> To do:
When you reach the records below, repeat each one exactly as written.

Source data START

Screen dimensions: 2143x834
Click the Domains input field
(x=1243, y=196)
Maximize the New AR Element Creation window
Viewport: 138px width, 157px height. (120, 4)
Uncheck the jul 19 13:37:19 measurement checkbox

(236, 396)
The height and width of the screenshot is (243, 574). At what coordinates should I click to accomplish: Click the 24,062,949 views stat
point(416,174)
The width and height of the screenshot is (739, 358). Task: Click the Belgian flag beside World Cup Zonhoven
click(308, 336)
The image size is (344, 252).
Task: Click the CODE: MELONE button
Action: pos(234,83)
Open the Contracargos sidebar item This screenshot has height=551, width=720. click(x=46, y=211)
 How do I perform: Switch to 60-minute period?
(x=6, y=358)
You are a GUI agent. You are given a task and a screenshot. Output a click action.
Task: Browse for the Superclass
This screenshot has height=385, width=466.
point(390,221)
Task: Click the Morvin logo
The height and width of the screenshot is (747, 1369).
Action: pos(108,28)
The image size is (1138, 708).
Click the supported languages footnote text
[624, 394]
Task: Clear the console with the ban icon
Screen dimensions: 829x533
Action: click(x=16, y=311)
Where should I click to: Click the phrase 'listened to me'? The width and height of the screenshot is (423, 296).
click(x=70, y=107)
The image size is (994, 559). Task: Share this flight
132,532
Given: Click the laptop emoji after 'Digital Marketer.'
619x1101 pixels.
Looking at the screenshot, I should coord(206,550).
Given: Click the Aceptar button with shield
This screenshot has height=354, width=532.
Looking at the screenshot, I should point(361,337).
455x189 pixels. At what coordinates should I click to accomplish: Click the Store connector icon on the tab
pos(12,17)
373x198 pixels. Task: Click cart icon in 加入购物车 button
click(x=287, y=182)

Source data END

> Task answer:
Screen dimensions: 2143x834
Click the Domains input field
(x=1243, y=196)
Maximize the New AR Element Creation window
Viewport: 138px width, 157px height. (120, 4)
Uncheck the jul 19 13:37:19 measurement checkbox

(236, 396)
The height and width of the screenshot is (243, 574). At what coordinates should I click to accomplish: Click the 24,062,949 views stat
point(416,174)
The width and height of the screenshot is (739, 358). Task: Click the Belgian flag beside World Cup Zonhoven
click(308, 336)
The image size is (344, 252).
Task: Click the CODE: MELONE button
Action: pos(234,83)
Open the Contracargos sidebar item This screenshot has height=551, width=720. click(x=46, y=211)
 How do I perform: Switch to 60-minute period?
(x=6, y=358)
You are a GUI agent. You are given a task and a screenshot. Output a click action.
Task: Browse for the Superclass
This screenshot has height=385, width=466.
point(390,221)
Task: Click the Morvin logo
The height and width of the screenshot is (747, 1369).
Action: pos(108,28)
The image size is (1138, 708).
Click the supported languages footnote text
[624, 394]
Task: Clear the console with the ban icon
Screen dimensions: 829x533
Action: click(x=16, y=311)
Where should I click to: Click the phrase 'listened to me'? The width and height of the screenshot is (423, 296).
click(x=70, y=107)
The image size is (994, 559). Task: Share this flight
132,532
Given: Click the laptop emoji after 'Digital Marketer.'
619x1101 pixels.
Looking at the screenshot, I should coord(206,550).
Given: Click the Aceptar button with shield
This screenshot has height=354, width=532.
Looking at the screenshot, I should point(361,337).
455x189 pixels. At what coordinates should I click to accomplish: Click the Store connector icon on the tab
pos(12,17)
373x198 pixels. Task: Click cart icon in 加入购物车 button
click(x=287, y=182)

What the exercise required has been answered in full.